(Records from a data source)
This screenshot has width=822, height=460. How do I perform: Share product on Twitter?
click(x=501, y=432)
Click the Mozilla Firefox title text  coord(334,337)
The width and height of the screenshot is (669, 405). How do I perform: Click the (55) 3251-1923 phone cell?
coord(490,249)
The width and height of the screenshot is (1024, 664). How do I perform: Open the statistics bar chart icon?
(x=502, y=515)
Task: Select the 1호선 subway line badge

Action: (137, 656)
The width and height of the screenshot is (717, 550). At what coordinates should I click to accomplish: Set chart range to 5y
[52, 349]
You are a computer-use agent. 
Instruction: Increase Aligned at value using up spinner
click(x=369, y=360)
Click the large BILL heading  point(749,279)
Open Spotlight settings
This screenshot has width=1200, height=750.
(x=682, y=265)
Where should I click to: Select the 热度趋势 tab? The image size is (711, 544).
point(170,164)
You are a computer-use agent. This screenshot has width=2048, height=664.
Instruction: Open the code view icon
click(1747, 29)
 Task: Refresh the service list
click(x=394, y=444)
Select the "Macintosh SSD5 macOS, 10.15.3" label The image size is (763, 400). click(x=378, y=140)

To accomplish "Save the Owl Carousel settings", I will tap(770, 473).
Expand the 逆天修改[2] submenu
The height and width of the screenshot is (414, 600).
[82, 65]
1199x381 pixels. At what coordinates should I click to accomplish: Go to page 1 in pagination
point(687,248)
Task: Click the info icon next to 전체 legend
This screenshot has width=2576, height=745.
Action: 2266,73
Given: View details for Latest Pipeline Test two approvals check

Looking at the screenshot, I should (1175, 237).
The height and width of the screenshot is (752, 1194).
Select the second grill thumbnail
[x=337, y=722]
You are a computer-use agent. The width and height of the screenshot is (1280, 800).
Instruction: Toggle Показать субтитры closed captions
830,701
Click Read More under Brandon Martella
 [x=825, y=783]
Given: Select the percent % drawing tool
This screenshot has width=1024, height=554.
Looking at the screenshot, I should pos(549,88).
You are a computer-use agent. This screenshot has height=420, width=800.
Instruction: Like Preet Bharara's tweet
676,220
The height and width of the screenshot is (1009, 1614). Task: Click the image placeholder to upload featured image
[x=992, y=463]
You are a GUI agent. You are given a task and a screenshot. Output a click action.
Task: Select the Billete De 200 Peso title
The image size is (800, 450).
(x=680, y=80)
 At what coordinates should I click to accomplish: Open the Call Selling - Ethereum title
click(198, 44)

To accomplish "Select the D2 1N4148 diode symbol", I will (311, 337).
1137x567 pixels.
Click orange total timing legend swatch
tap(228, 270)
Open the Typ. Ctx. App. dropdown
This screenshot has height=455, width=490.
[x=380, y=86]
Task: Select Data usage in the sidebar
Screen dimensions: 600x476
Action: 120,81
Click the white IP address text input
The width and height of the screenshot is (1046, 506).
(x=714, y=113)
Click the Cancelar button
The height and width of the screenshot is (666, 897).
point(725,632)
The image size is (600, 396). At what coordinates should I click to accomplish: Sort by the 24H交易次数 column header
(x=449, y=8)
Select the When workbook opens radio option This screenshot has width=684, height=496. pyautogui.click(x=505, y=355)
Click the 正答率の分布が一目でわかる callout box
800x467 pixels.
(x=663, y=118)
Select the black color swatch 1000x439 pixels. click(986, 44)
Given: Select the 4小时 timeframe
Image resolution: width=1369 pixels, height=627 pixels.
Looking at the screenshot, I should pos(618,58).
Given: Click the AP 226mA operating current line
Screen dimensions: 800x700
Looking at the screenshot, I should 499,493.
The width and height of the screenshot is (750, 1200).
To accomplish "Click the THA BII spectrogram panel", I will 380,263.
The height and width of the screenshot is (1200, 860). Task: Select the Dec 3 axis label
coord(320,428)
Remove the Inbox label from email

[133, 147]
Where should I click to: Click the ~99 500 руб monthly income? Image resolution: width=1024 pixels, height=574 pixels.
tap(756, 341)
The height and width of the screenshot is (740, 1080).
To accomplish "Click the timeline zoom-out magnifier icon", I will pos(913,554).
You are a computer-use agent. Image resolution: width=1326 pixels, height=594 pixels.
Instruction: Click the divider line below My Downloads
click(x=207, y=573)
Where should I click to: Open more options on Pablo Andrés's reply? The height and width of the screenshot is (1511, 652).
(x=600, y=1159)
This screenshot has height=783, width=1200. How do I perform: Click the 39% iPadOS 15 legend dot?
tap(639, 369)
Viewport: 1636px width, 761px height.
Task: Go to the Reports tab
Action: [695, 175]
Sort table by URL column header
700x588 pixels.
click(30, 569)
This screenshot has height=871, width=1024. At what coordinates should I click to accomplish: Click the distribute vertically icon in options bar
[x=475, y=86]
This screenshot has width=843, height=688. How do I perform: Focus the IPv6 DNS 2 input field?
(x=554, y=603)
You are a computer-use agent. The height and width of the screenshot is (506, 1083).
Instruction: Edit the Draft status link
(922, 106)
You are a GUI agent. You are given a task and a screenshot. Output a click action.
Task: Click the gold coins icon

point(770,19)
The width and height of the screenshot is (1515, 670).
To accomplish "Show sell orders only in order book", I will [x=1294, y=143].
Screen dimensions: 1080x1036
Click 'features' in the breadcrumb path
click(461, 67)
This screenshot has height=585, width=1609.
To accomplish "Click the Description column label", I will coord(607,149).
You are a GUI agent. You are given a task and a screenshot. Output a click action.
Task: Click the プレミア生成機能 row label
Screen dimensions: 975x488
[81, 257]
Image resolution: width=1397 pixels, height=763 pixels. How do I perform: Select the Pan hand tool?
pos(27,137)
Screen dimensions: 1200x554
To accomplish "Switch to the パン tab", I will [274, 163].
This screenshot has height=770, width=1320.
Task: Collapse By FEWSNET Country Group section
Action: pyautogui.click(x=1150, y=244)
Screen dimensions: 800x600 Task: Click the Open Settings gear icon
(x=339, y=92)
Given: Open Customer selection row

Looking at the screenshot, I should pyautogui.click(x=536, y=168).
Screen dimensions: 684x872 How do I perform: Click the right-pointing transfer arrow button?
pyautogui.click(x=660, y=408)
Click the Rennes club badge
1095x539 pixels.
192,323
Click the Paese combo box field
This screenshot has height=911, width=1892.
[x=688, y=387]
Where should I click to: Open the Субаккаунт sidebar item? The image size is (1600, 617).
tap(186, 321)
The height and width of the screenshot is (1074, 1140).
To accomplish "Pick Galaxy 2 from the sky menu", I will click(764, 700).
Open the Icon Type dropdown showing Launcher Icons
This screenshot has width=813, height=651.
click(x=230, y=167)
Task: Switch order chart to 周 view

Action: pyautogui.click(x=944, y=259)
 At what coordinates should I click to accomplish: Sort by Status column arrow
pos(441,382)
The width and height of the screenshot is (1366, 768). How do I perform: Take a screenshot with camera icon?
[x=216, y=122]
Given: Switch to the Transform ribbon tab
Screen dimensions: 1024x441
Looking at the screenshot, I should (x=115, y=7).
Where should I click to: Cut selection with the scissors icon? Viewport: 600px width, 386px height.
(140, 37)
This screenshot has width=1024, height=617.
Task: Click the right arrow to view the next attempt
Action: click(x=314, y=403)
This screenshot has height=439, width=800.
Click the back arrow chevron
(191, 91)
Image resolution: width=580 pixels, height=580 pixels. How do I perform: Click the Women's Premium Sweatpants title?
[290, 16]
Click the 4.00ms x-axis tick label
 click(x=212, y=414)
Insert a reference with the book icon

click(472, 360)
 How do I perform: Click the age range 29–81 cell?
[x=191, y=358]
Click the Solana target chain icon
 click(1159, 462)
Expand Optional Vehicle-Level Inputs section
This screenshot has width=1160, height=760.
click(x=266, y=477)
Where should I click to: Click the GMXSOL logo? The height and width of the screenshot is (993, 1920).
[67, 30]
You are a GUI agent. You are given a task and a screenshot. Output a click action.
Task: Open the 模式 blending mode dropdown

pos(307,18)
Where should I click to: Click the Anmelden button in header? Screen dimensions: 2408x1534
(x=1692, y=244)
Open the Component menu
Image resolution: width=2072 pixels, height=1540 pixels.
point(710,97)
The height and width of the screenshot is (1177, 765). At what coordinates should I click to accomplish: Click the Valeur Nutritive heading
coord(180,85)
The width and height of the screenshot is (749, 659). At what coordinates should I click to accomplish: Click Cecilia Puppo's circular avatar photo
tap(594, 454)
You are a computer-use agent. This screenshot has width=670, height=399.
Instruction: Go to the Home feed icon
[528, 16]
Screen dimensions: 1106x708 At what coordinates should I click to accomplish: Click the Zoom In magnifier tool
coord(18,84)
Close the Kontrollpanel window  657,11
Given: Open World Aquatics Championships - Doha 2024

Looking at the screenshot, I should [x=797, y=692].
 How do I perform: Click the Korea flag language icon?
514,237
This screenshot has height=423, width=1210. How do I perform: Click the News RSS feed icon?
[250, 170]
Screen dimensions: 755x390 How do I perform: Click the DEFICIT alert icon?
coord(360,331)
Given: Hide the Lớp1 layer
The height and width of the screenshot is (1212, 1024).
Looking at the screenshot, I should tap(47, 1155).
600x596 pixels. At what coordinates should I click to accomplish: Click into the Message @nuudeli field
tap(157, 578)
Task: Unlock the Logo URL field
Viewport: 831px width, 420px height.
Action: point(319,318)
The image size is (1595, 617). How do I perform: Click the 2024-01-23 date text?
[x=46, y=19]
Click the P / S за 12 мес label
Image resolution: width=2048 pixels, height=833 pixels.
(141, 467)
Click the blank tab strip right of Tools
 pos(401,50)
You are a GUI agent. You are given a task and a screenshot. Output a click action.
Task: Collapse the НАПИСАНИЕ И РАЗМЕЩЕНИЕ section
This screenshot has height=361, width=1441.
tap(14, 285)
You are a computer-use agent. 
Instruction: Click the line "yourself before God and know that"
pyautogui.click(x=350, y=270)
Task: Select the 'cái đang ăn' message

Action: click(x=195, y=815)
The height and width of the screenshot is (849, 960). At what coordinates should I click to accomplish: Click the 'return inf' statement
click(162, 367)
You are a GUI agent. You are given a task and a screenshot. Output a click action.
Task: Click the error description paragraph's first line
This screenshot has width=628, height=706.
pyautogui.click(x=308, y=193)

Task instructions: Search the records above for "computer". Copy each line where it is found.

Solution:
You are a computer-use agent. 
You are a computer-use agent. This screenshot has width=2048, height=664.
You are a computer-use agent. The width and height of the screenshot is (1280, 800).
You are a computer-use agent. This screenshot has height=420, width=800.
You are a computer-use agent. Image resolution: width=1326 pixels, height=594 pixels.
You are a computer-use agent. The height and width of the screenshot is (506, 1083).
You are a computer-use agent. This screenshot has width=670, height=399.
You are a computer-use agent. 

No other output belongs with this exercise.